Copy out all of the entries below verbatim, line for line.

Pixel coordinate grounding data →
- - - -

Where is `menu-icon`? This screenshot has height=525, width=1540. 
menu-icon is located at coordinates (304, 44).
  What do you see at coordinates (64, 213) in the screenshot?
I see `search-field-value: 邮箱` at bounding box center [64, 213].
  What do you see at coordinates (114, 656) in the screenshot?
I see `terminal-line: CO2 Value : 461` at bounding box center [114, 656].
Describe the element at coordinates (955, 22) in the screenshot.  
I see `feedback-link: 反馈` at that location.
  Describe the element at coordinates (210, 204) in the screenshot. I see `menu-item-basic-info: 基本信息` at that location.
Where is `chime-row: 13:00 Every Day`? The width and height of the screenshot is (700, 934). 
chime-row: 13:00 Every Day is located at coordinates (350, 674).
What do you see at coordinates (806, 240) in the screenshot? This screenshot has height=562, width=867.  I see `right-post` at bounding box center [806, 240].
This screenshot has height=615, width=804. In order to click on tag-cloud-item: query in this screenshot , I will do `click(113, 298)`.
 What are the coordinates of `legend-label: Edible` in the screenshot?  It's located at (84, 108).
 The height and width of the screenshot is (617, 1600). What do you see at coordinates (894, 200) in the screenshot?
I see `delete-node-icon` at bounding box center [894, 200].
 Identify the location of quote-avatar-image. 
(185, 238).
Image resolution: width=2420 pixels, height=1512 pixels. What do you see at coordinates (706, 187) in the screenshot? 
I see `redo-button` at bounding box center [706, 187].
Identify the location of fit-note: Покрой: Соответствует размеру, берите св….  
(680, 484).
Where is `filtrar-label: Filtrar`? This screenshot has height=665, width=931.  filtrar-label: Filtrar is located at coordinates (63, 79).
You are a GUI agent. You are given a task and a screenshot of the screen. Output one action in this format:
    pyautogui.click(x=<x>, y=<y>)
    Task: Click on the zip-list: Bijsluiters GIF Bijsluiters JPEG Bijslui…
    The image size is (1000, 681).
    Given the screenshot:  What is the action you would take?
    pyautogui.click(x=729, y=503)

- - - -

RESULT →
Where is `menu-icon`? This screenshot has height=525, width=1540. 
menu-icon is located at coordinates (304, 44).
  What do you see at coordinates (64, 213) in the screenshot?
I see `search-field-value: 邮箱` at bounding box center [64, 213].
  What do you see at coordinates (114, 656) in the screenshot?
I see `terminal-line: CO2 Value : 461` at bounding box center [114, 656].
Describe the element at coordinates (955, 22) in the screenshot.  
I see `feedback-link: 反馈` at that location.
  Describe the element at coordinates (210, 204) in the screenshot. I see `menu-item-basic-info: 基本信息` at that location.
Where is `chime-row: 13:00 Every Day`? The width and height of the screenshot is (700, 934). 
chime-row: 13:00 Every Day is located at coordinates (350, 674).
What do you see at coordinates (806, 240) in the screenshot? This screenshot has height=562, width=867.  I see `right-post` at bounding box center [806, 240].
This screenshot has height=615, width=804. In order to click on tag-cloud-item: query in this screenshot , I will do `click(113, 298)`.
 What are the coordinates of `legend-label: Edible` in the screenshot?  It's located at (84, 108).
 The height and width of the screenshot is (617, 1600). What do you see at coordinates (894, 200) in the screenshot?
I see `delete-node-icon` at bounding box center [894, 200].
 Identify the location of quote-avatar-image. 
(185, 238).
Image resolution: width=2420 pixels, height=1512 pixels. What do you see at coordinates (706, 187) in the screenshot? 
I see `redo-button` at bounding box center [706, 187].
Identify the location of fit-note: Покрой: Соответствует размеру, берите св….  
(680, 484).
Where is `filtrar-label: Filtrar`? This screenshot has height=665, width=931.  filtrar-label: Filtrar is located at coordinates (63, 79).
You are a GUI agent. You are given a task and a screenshot of the screen. Output one action in this format:
    pyautogui.click(x=<x>, y=<y>)
    Task: Click on the zip-list: Bijsluiters GIF Bijsluiters JPEG Bijslui…
    The image size is (1000, 681).
    Given the screenshot:  What is the action you would take?
    pyautogui.click(x=729, y=503)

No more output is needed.